My car is never too clean.

Occasionally I get out the bucket and fill it with hot, soapy water. I hose down my car and lather it in soap and scrub before taking the vacuum cleaner to its innards. The vacuum sucks up dirt, leaves, sand and parts of plastic toys. It sucks up crumbs and months-old French fries. A plastic bag is filled with books, flip-flops, notebooks, pencils, pens, pine cones, teddy bears, toys, shoes, seashells, sweaters and underwear. Yes, underwear. Another bag is filled with trash too big for the vacuum’s nozzle. In go candy wrappers, cookies, empty apple juice boxes, pamphlets and, yes, a half-eaten McDonald’s cheeseburger.

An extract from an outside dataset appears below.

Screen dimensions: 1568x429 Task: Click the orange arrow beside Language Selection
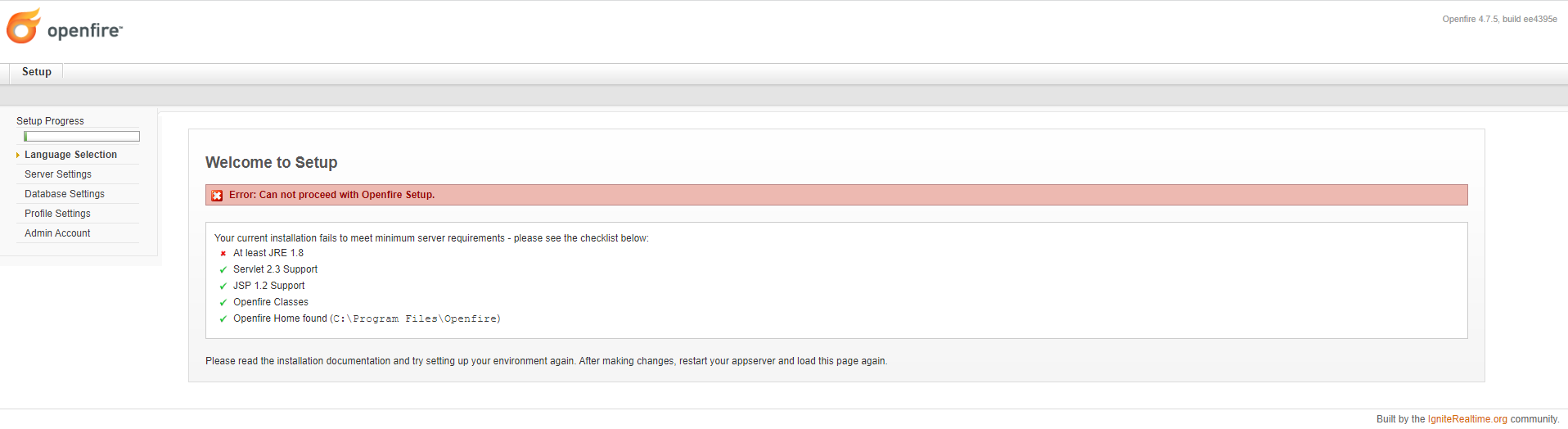pyautogui.click(x=18, y=156)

My car is many things dirty. It’s a moveable feast, a stink bomb and just plain filthy.

The reason? I have three young children and we are parents too tired to keep up with everything that comes with parenting. That’s why. Not that it’s ever really mattered. Other things are more important. The trips to the sea. The trips to the country. The trips to the mountains. Our faithful car keeps chugging and the crumbs get brushed to the floor to make room for fellow travelers. The experience of life outweighs the need for a clean car. Well, that’s what I always thought until today when an unwanted traveler got on board. A very unwelcome traveler.

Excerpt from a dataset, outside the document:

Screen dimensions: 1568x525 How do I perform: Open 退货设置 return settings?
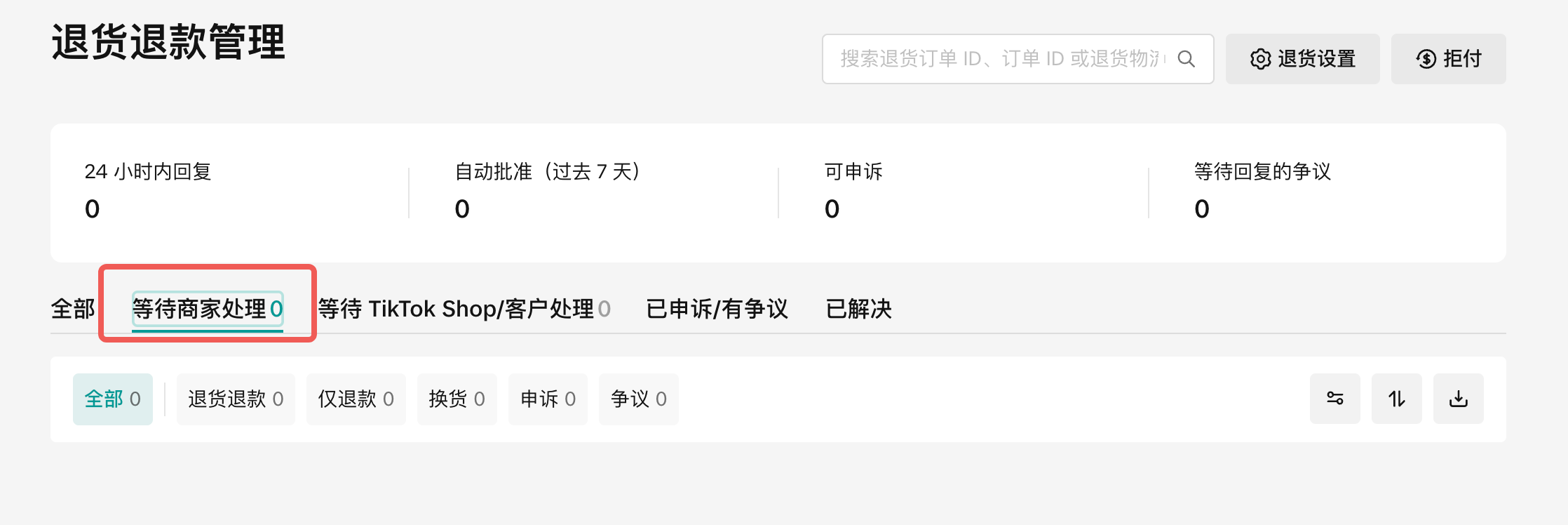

How did it get in? I have no idea. But there I was driving through the backstreets of Colegiales, the Buenos Aires neighborhood where we live, when it appeared – a mammoth-ass cockroach. It crawled along the inside of the front window and dropped into my lap. Motherfucker! I swerved. I looked down at the beast. Its antennae twitched. I looked up and swerved to avoid hitting a parked car. Keep the car straight. The roach crawled up my belly. Good god! Pull over, pull over. I checked the rearview mirror – cars were behind. The cockroach reached my chest. I slowed. I swerved. Cars got closer. No place to pull over. A green light. Through I went, followed by a line of cars. The beast reached my chin! So I flicked it as quickly as possible while doing 20 and turning onto another and even narrower street. The beast landed on the passenger seat where my wife sat only minutes earlier. I looked for a weapon. My wife’s book, an old paper cup? No, no. A beach towel? Yes. I grabbed it off the backseat and pounded it down on the mammoth roach and came to a stop at the train tracks as the barriers came down. Thank god!

The train raced by. I caught my breath and my nerves, rolled down the window, looked for a tissue. Out with the roach. I picked up the towel to fling the carcass.

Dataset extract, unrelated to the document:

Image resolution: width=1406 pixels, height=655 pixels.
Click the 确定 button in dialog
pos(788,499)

And it charged me. The thing lived. It raced at me. Motherfucker! I pounded the towel down once and then again. I missed and missed again. It ran across the gearshift and onto my lap. I pounded the towel down again. Once, twice and a third time until I got it. I pushed down hard and harder until I could hear it crack. Die, bitch, die. I breathed out with relief and slowly lifted the towel. There lay the carcass in a pool of black ooze on my shorts.

I rolled down the window and tossed out the remains. The train passed, the barriers rose and cars honked behind. I put the car into first and drove forward like a man tired from the victory of battle – and a man on a mission to get to the car wash.